- [Provided information]
=== Begin Enclosure ===

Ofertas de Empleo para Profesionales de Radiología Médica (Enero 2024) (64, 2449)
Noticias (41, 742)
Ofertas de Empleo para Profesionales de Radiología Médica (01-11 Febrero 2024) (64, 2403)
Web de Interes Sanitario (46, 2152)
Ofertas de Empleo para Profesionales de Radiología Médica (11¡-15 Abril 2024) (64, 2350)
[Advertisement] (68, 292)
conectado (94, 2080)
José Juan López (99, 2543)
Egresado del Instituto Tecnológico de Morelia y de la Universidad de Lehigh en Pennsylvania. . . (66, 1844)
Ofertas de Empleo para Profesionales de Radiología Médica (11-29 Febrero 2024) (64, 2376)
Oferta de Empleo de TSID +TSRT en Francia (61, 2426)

=== End Enclosure ===

- [What you have to do] Repeat every line exactly, starting with the first line of the entries, and stop once the line containing "Web de Interes Sanitario (46, 2152)" has been given.

- [Output]
Ofertas de Empleo para Profesionales de Radiología Médica (Enero 2024) (64, 2449)
Noticias (41, 742)
Ofertas de Empleo para Profesionales de Radiología Médica (01-11 Febrero 2024) (64, 2403)
Web de Interes Sanitario (46, 2152)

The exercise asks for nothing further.